Verilen Metin:
*-*-*
Yirmi yılı aşkın bir zamandır üzerinde çalıştığım ve konuya vakıf olduğum için söyleyebilirim ki, Arap harfli gazeller “türkü çağırır” gibi okunmuş, yanlış okumaların veya hiç okuyamamaların kabahati etinlerin elyazması oluşuna yüklenmiştir. Hiç bir akademik çalışmada görülmeyen, akla mantığa uymayan bu mazeret, yanlış okumaları ve Ziyâ’nın ziyâsını karartan hataları mazûr göstermeye yetmemiştir.
Kitaptaki şiirlerde görülen hataların bir kısmı, Latin harfleriyle yayımlanan metinlerdeki hatalar olup, bunların fark edilemeyişi ve aynen alınması bir kısmı da düzelteyim düşüncesiyle yapılmış yeni hatalardır. Bütün bunların oluşması sebebiyle üzerinde durduğumuz çalışma “ihtisas” noksanlığı bir eser olarak adlandırılmıştır. Bu eserin “ihtisas” noksanlığı oluşunu gösteren en net ifade yazarının sayfa 490’da söyledikleridir: “Gönül isterdi ki Adanalı Ziya’nın şiirlerini günümüz Türkçesine çevireyim, aruz kalıplarını, söz sanatlarını bulayım ve edebî değerini ayrıntılı bir biçimde ortaya koyabileyim. Ancak liseden kalma kıt dîvân edebiyatı bilgimle bunu yapabilmek, Ziya Bey gibi bir dehayı, bir ceviz kabuğu içerisinde keşfe çıkmaktan farksız olacaktır”. “Liseden kalma kıt dîvân edebiyatı bilgisiyle” metin kurmaya kalkmak ve sağlam bir metin kurulamayınca diğer konuların da sağlam olamayacağını bilmemek de çalışmanın “ihtisas” noksanlığı bir eser olduğunu gösterir. Her meslekte olduğu gibi yıllarını vererek Lisans, Yüksek Lisan, Doktora eğitimini tamamlayıp Dr., Doç., Prof. olan akademisyenler ve “ihtisas” sahipleri bilir ki, sağlam bir metin olmadan, “şiirlerin günümüz Türkçesine çevrilmesi, aruz kalıplarının, söz sanatlarının bulunması ve edebi değerinin ayrıntılı bir biçimde ortaya konabilmesi” mümkün değildir. Bunun için öncelikle sağlam bir metnin kurulması şarttır. Bu hususun bilinmeyişi, sağlam metin kurmanın küçümsenmesi de eserin “ihtisas” noksanlığı bir çalışma olduğunu gösterir.
*-*-*
Yapılacak İş: Verilen metne göre, eleştirilen eserin yazarı "liseden kalma kıt dîvân edebiyatı bilgisi" ifadesini kitabın hangi sayfasında kullanmıştır? Yanıt verirken yalnızca verilen metinden yararlanınız.

Veri Kümesi İçeriği:
*-*-*
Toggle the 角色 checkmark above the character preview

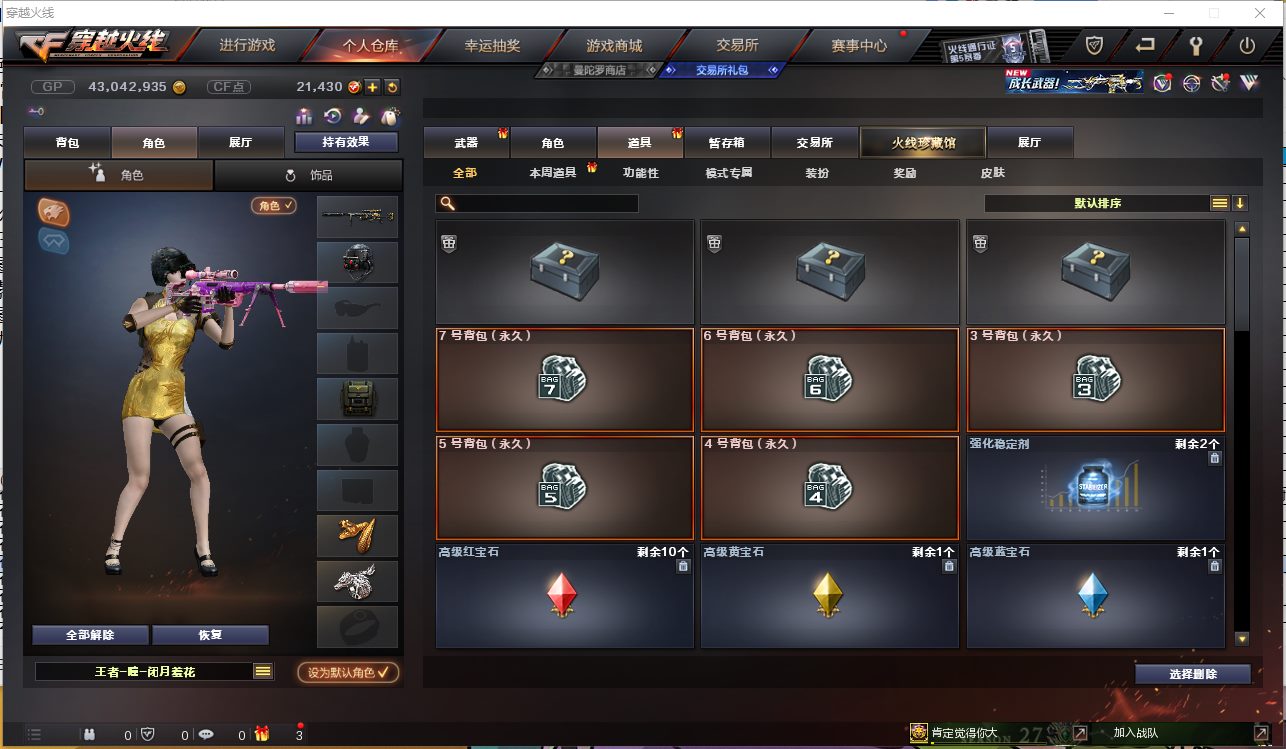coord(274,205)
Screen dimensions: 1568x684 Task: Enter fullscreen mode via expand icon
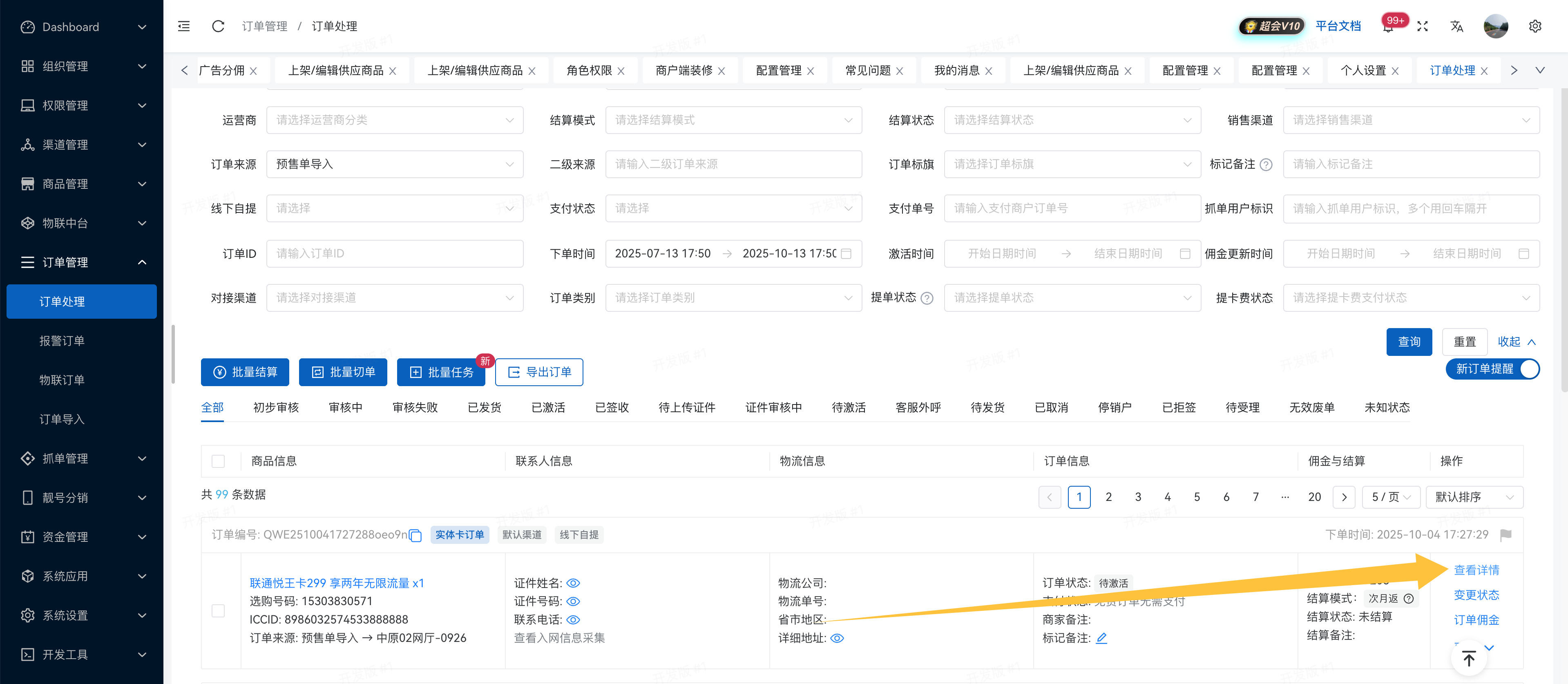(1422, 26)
*-*-*
Alıştırmanın Çözümü: Kitabın 490. sayfasında.